Hill was part of the Allied Forces’ invasion of France’s northern end, fighting the Nazi regime and those aiding the enemy. And even hours after Hill’s unit moved onto French soil on D-Day, the conflict surged on.
“People were still landing on the beaches on each side and behind us, but that’s how far we got that day and...dug in for the night,” Hill said.
In the days, weeks and months after the invasion, his battalion continued fighting and working its way right on through to Belgium, Luxemburg and surrounding European countries.
But Hill was in Munich, Germany when he heard the news the war had ended.
“Everybody was rejoicing and happy,” he said.
It was a celebration that Hill said relieved his battalion from a possible mission in Japan.

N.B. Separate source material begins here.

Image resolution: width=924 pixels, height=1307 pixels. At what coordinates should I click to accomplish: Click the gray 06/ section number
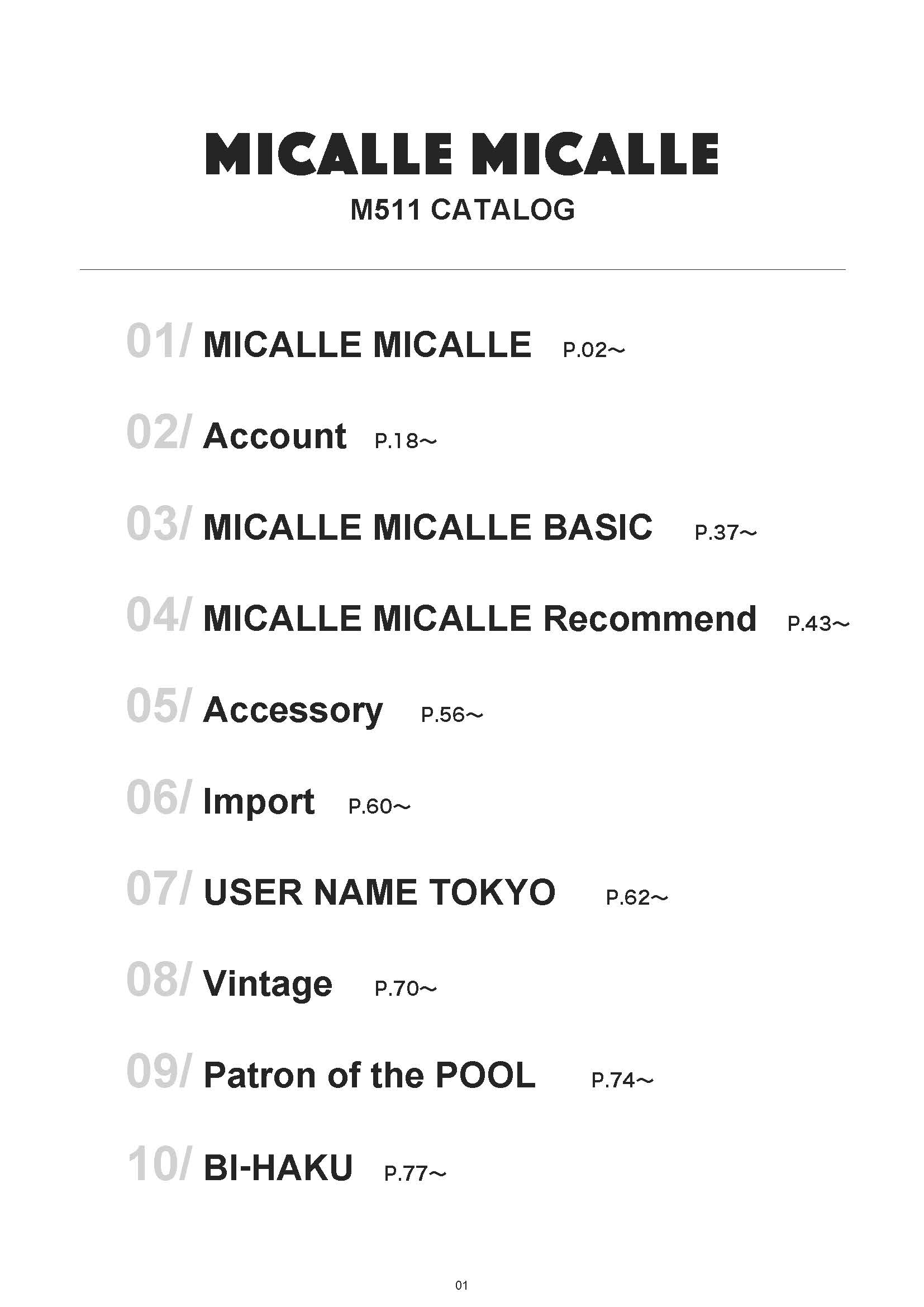click(159, 798)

“Before (President) Truman dropped that atomic bomb...(there was talk) that we might have to get ready to ship us to Japan before we got back to America,” he said.
But three years to the exact date he entered the war, Hill received his discharge papers—ones taped together and folded neatly inside a weathered paperback booklet he still keeps close by, considering it more significant to him than many other belongings. The booklet contains facts and details about every single battle involving Hill’s battalion.
As he flipped through the book’s browned pages again last month, 74 years and 16 days after D-Day, Hill leaned back in his armchair, still at a loss for words and uncertain how to fully explain his past.
“I could talk all day, but if you ain’t never been there,” Hill said—his voice trailing off. “When you’re fighting a war you can’t explain what you have to go through—snow a foot deep on the ground. All the heat you’ve got is in the clothes you’ve got on, and you don’t know if a mortar is going to hit you, or artillery is going to hit you.”
While Hill was never wounded so severely that he had to leave the battalion, he did suffer injuries that led to his receiving the Purple Heart. In March 1945 a land mine exploded near him, embedding shrapnel in his leg and hip, he said.
His war accolades also include the Bronze Star and two presidential citations Hill said were given to his battalion. Even after the horrors he encountered in conflict and the many comrades he lost, Hill still recommends military service for those considering it today.
“You’ve got to protect your country,” he said.